In seiner Manufaktur vereint der Kreative, der sich mit Videos, Fachbüchern und dem Hang "einfach mal was auszuprobieren" alles selbst beibringt, Design und Handwerk, traditionelle Fertigung und moderne Technik. Zu seinen sieben Mitarbeitern gehören Spezialisten und Autodidakten aus der Region und verschiedenen Ländern. In der Manufaktur wird in drei Sprachen kommuniziert. Alle im Team eint der Hang, einzigartigen Schmuck von rockig bis elegant zu erschaffen. Diese Leidenschaft steckt an, es spricht sich herum, was in der Ottostadt kreiert wird. Prominente entdecken die Magdeburger Schmuckstücke für sich. Mit seinen Kollektionen spricht er jene an, die mit Schmuck ein Statement liefern wollen. Seine erste Kollektion "Black Baron", vor Jahren kreiert, läuft heute immer noch erfolgreich.

Schmuck

Handballstar Stefan Kretzschmar trägt Stücke mit der Rock’n’Roll-Anmutung und den barocken Stilelementen, Moderatorin Sophia Thomalla, Udo Lindenberg, Alex Völkel, Sänger der Band "The Boss Hoss", die US-amerikanische Rockgruppe "Rival Sons", amerikanische Produzenten und viele andere Showgrößen zeigen die Ketten, Armbänder, Ringe oder Ohrringe. Selbst die Kirche schöpft aus dem kreativen Potenzial. "Le Marchant" hat die Kollektion "Luther 2017" in Kooperation mit der Schlosskirche Wittenberg entworfen, fertigt im kirchlichen Auftrag die "Lutherrose".

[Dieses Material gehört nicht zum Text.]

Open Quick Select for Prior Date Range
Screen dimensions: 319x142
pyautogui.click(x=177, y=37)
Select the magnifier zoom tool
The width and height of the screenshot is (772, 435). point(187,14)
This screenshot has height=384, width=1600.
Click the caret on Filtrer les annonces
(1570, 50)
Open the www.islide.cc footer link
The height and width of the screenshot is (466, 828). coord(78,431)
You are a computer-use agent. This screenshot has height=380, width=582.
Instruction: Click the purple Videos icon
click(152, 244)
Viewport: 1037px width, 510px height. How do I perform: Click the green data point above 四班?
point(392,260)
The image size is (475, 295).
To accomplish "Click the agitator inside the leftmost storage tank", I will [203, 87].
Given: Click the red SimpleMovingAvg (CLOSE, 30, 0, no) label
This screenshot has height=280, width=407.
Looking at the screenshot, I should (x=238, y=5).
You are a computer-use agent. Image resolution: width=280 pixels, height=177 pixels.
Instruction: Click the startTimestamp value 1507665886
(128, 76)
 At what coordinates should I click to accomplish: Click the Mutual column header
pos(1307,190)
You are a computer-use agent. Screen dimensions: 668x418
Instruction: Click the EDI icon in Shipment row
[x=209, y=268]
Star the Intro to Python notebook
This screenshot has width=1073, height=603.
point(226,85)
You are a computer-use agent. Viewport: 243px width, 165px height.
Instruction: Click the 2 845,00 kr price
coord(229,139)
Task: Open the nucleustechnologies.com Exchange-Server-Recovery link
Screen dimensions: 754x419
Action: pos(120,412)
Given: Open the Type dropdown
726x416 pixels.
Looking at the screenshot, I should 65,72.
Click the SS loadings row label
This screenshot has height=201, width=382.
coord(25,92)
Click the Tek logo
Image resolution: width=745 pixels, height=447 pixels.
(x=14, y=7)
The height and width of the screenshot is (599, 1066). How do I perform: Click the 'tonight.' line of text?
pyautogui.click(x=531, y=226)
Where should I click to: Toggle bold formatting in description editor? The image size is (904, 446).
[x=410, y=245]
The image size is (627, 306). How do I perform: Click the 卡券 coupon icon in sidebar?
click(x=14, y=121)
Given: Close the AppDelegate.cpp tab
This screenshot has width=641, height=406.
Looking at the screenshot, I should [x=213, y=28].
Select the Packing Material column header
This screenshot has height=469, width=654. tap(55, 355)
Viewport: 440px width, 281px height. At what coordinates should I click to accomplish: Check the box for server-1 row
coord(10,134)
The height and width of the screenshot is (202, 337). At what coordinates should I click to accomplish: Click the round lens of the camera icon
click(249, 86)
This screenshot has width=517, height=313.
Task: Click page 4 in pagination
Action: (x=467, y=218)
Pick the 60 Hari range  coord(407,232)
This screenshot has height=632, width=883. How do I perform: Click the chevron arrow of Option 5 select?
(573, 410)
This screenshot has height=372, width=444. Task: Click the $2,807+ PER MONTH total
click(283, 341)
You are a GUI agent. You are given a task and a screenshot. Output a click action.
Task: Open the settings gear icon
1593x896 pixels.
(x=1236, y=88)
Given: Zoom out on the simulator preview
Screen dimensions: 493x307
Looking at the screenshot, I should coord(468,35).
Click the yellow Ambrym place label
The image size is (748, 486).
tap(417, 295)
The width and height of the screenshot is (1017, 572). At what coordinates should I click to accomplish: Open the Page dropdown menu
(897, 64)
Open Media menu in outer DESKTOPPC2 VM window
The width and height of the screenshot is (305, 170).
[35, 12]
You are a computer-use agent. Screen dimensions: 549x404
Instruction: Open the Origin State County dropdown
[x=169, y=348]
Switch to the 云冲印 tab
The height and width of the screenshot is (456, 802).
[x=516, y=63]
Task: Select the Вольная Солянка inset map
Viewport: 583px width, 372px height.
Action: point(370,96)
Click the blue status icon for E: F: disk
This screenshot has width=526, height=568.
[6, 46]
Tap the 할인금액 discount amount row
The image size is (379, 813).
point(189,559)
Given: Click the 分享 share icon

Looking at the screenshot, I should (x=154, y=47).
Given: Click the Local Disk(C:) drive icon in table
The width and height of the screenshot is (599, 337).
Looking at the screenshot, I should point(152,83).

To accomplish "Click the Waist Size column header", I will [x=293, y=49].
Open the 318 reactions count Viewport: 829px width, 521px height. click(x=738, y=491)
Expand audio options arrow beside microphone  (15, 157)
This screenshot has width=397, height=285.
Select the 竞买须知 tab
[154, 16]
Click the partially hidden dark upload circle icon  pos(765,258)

KetteDas Geheimnis seines Erfolges lässt sich schwer zusammenfassen. Eine "Zutat" könnte die detailverliebte Herstellung des Schmucks sein, die bei "Le Marchant" gepflegt wird. In Deutschland gibt es ohnehin nur eine überschaubare Anzahl an Schmuckmanufakturen. Bei Francisco Marchant werden komplexe Stücke in Handarbeit gefertigt, jahrhundertealte Goldschmiedetraditionen gepflegt, aber auch 3D-Drucker eingesetzt. Die Veredelung mit Handgravuren oder Steinfassungen – filigrane Arbeiten, die in anderen Manufakturen oft außer Haus erledigt werden – entstehen in den eigenen Räumen.

Parallel dazu initiiert Marchant Forschungsprojekte. Aus einem ist nach zwei Jahren ein neues Metall "erwachsen". Mit Trauringen aus Tantal mischt Marchant den Schmuckmarkt in Deutschland auf. Als erste Schmuckhersteller produzieren die Magdeburger eine komplette Kollektion aus diesem Stoff. Jetzt liefern sie auch nach Österreich, Kunden in Belgien und den Niederlanden zeigen Interesse. Die meisten Produkte werden von Magdeburg aus international vertrieben. Die Laufkundschaft macht nur einen kleinen Anteil des Geschäftes aus. Und doch ist Marchant der direkte Kontakt zur regionalen Kundschaft wichtig. "Ich gehöre schließlich hierher, fühle mich als Magdeburger", sagt der Schmuckdesigner. "Für mich kam es nie in Frage, Magdeburg zu verlassen. Hier ist es deutlich einfacher, etwas entstehen zu lassen, als in vielen anderen Städten." Marchant hebt neben den finanziellen Förderungen die günstigen Mieten hervor, die ein Geschäft in zentraler Lage möglich machen und die "idealen logistischen Möglichkeiten".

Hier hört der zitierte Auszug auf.